Please reproduce the rows below, from the line with "Viewport: 1456px width, 819px" through the line with "Action: pos(82,371)", keeping both of those lines and leaving out the pictures.

• _Input material_
────
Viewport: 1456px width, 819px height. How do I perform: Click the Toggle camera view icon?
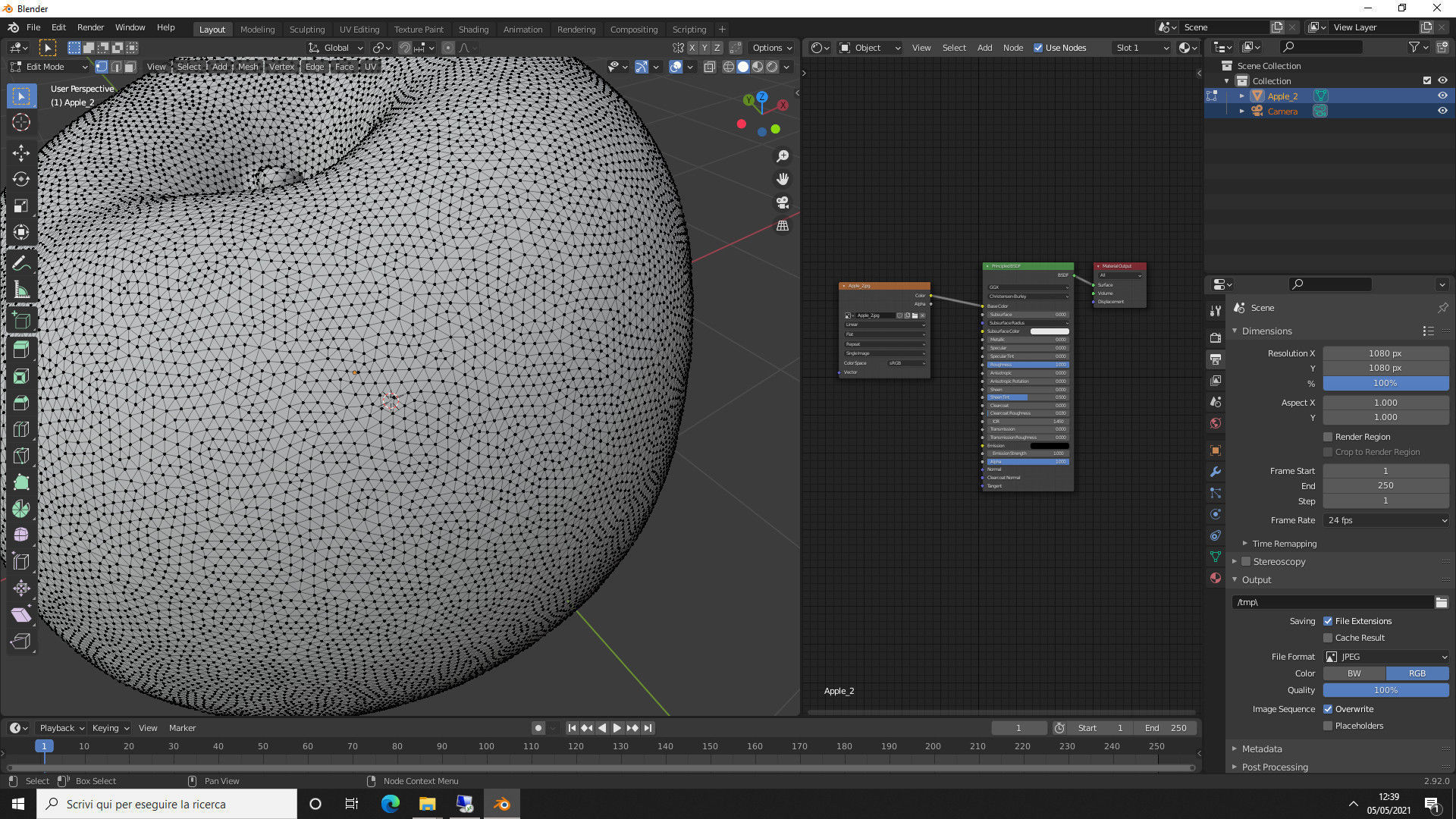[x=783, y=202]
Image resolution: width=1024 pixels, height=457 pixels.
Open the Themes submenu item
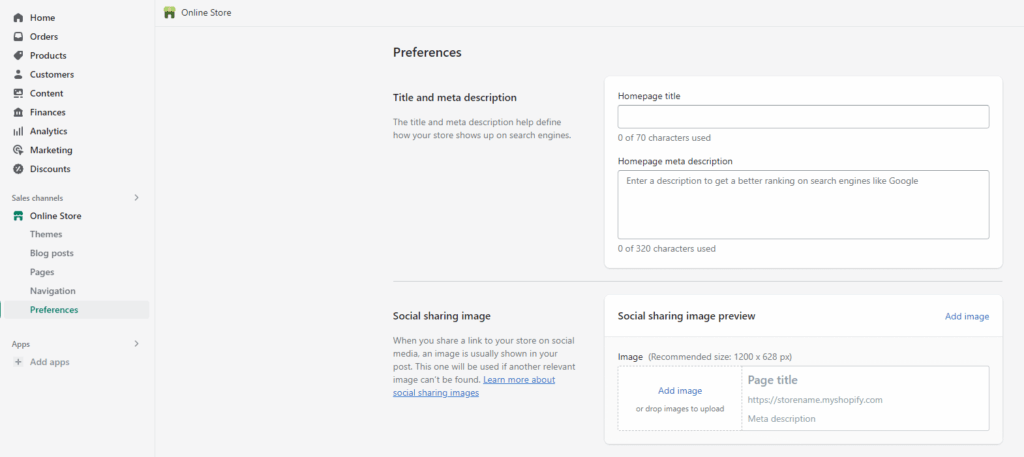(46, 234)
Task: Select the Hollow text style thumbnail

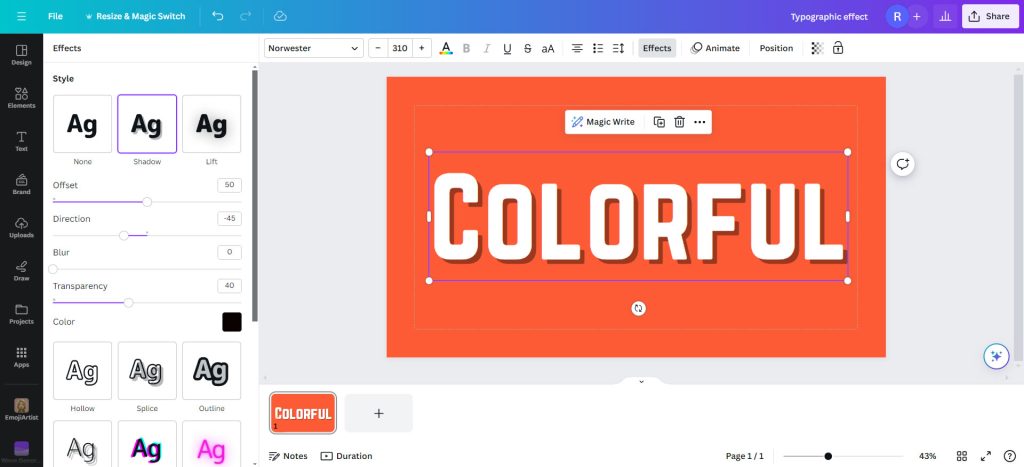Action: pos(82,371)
────
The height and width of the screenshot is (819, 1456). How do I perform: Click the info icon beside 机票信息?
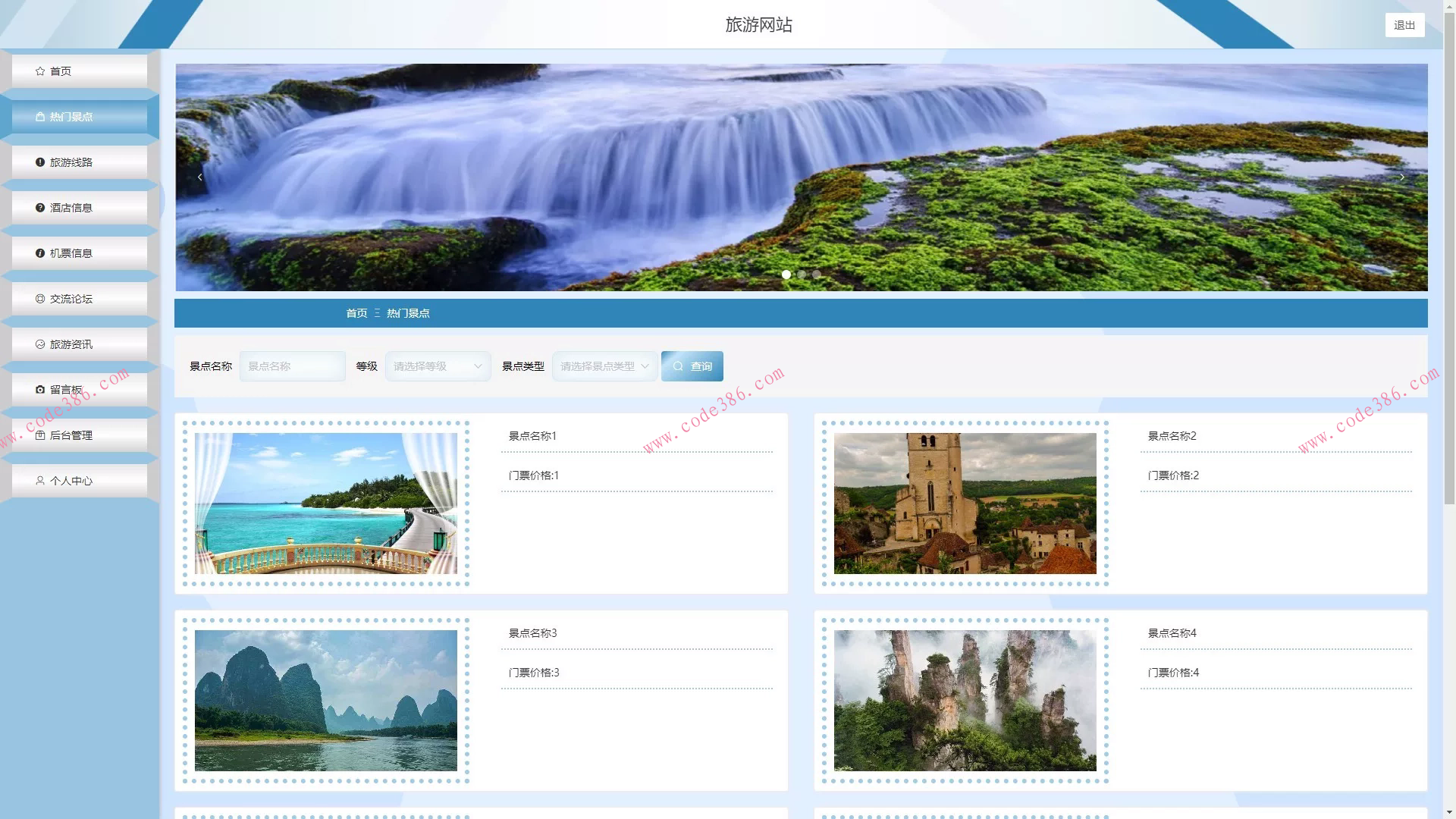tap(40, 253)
────
• _Result for this task_
Viewport: 1456px width, 819px height. How do I perform: Click the Toggle camera view icon?
[x=783, y=202]
Image resolution: width=1024 pixels, height=457 pixels.
Open the Themes submenu item
(46, 234)
Task: Select the Hollow text style thumbnail

Action: pos(82,371)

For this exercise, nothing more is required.